*** Passage shown Section Begins ***

Monday, Nov. 09, 1998
The Passive Majority
By MARGARET CARLSON
There are no Hallmark cards celebrating abortions, few testimonial dinners for those who perform them. Yet there are no other Americans, save officers of the law, who wake up each morning with a death threat over their head. Abortion providers are demonized by the radical pro-lifers, who know where they live, where their kids go to school, and proudly check off those they eliminate on a list on the Internet. But abortion providers are not equivalently lionized on the other side. Even those weeping at the funeral of Dr. Barnett Slepian, slaughtered in his kitchen in front of his family by an assassin who waited in the woods, were quick to say they were crying for the hundreds of babies he delivered, not the fetuses he aborted.

*** Passage shown Section Ends ***
*** Excerpted data Section Begins ***

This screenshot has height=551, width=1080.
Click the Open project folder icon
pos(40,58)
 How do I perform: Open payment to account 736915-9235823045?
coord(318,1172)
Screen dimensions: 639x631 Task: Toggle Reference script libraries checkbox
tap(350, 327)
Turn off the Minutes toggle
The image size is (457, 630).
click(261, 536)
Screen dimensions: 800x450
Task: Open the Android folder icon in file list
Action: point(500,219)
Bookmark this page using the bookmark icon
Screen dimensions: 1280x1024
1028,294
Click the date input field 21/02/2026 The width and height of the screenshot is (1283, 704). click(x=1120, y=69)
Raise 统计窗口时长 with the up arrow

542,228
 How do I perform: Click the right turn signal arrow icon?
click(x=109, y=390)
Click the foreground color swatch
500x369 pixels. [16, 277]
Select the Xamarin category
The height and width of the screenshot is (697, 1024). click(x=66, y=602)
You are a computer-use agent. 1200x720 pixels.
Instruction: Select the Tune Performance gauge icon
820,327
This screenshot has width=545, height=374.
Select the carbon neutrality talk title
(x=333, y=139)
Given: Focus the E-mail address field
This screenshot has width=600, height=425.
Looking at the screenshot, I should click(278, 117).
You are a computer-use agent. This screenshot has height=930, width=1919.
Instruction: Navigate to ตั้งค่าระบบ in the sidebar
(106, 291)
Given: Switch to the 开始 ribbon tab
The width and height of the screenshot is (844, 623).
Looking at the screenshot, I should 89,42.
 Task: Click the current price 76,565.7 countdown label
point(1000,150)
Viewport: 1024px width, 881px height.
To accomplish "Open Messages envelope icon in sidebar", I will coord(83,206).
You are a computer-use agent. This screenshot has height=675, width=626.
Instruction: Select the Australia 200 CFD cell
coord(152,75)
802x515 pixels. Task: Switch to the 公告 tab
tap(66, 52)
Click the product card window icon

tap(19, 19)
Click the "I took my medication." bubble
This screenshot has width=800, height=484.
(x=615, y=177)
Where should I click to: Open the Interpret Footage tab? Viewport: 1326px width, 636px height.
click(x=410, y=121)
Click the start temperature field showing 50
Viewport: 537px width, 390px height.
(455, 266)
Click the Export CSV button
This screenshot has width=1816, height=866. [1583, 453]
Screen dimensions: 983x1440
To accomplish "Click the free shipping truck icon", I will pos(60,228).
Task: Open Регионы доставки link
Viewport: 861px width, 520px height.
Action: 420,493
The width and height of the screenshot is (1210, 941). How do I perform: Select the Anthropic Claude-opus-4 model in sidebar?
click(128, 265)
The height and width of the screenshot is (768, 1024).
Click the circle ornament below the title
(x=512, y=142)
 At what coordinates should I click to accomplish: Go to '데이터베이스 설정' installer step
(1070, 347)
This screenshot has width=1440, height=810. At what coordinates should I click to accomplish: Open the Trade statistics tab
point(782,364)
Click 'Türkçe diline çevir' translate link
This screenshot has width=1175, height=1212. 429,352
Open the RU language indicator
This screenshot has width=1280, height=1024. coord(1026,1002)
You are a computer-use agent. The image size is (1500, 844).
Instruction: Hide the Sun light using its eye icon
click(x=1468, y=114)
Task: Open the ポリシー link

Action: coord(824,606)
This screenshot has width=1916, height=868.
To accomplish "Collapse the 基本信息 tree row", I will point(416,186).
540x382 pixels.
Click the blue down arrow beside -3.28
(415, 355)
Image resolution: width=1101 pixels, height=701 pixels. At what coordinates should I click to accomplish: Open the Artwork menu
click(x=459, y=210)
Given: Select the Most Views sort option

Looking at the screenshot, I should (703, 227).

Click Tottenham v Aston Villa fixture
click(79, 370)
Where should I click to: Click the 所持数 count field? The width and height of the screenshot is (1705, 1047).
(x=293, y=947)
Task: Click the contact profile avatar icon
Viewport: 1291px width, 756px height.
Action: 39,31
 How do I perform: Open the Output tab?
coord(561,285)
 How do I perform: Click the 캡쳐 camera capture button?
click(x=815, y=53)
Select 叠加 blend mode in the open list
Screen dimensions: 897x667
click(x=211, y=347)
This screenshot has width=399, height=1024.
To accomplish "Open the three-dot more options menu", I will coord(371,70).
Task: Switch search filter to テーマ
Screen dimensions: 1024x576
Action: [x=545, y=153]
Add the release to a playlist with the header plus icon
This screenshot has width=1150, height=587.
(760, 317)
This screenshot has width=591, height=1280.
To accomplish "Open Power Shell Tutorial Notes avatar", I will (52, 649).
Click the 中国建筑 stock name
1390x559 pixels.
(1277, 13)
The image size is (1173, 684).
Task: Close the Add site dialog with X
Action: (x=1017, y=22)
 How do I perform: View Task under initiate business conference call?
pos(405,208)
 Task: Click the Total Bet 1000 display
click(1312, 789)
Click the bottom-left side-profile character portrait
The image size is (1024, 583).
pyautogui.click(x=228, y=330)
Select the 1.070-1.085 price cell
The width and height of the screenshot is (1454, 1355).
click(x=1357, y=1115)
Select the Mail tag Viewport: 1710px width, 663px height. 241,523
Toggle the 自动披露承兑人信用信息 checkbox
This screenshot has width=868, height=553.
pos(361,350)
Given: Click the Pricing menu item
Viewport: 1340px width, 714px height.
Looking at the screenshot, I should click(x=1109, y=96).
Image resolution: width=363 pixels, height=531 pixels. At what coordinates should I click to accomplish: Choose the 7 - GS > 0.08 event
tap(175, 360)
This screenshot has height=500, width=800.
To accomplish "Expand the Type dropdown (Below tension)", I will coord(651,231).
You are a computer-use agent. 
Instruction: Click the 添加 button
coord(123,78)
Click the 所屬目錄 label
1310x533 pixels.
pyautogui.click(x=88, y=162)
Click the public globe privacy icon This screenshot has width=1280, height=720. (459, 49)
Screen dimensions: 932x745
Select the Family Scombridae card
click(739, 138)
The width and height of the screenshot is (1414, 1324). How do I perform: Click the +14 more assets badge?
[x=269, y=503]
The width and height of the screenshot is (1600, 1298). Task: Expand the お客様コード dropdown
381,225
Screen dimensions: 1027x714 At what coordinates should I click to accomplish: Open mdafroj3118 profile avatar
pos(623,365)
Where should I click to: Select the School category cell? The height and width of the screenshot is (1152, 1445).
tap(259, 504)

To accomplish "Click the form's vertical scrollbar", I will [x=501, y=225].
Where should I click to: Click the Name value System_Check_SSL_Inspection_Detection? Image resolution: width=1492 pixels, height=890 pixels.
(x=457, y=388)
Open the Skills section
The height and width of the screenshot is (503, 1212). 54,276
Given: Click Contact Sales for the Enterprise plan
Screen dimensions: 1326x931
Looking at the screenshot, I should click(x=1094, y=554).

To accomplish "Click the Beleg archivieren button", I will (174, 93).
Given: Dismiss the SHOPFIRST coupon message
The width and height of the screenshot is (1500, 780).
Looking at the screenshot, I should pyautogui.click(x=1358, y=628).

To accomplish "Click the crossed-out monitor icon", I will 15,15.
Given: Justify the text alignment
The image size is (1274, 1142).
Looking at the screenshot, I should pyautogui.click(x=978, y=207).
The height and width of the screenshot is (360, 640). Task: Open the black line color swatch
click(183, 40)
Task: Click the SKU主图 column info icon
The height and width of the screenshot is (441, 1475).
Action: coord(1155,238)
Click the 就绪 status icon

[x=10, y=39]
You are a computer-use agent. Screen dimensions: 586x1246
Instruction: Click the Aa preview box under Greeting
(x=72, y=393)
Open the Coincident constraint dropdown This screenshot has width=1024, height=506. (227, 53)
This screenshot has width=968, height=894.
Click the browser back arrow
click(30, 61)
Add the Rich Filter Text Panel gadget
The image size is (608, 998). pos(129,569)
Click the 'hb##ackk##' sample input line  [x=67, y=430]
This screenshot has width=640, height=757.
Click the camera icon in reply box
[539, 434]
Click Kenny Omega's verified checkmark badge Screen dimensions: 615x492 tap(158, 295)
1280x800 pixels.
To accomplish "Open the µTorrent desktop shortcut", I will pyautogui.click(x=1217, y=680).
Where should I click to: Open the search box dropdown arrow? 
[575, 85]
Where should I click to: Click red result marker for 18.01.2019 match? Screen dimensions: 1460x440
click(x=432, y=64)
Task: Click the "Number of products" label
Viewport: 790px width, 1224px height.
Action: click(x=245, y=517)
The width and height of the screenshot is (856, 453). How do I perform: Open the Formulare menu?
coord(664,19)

*** Excerpted data Section Ends ***

**Work request A**
Reproduce the column on abortion providers word for word, everything from "Monday, Nov. 09, 1998" down to "fetuses he aborted.".
**Work request B**
Carry on the column about abortion providers from the point where it stops.

**Task response A**
Monday, Nov. 09, 1998
The Passive Majority
By MARGARET CARLSON
There are no Hallmark cards celebrating abortions, few testimonial dinners for those who perform them. Yet there are no other Americans, save officers of the law, who wake up each morning with a death threat over their head. Abortion providers are demonized by the radical pro-lifers, who know where they live, where their kids go to school, and proudly check off those they eliminate on a list on the Internet. But abortion providers are not equivalently lionized on the other side. Even those weeping at the funeral of Dr. Barnett Slepian, slaughtered in his kitchen in front of his family by an assassin who waited in the woods, were quick to say they were crying for the hundreds of babies he delivered, not the fetuses he aborted.

**Task response B**
In the words of those mourners lies a hint of current attitudes toward abortion. While the desire of a majority of Americans to keep abortion legal is steadfast, it is also passive and quiet. Before too long, Slepian will join the list of doctors and their assistants killed and then buried in an unmarked media grave. Until an ad began running this week, I had forgotten about nurse Emily Lyons, maimed in the bombing of a Birmingham, Ala., clinic 10 months ago. The bomb that killed an off-duty police officer tore through the nurse's intestines, shattered her bones and ripped her left eye out of her head. She is just now able to read again.
Respectable antiabortion groups disavow violence, unlike Pro-Life Virginia, whose founder, the Rev. Donald Spitz, called Slepian's killer a hero carrying out his Christian duty. But they see their goals achieved through terror, such as the receipt, at four clinics last Friday, of letters supposedly containing anthrax, which sent 33 people to the hospital. What good is the right to an abortion if there's no way to get one? There are fewer clinics today (one in all of Buffalo, for example), and they are more widely dispersed. Far fewer doctors do the procedure, and even fewer are being trained to do it. Some clinics can't get insurance or find landlords willing to take the chance that their property will be fire-bombed.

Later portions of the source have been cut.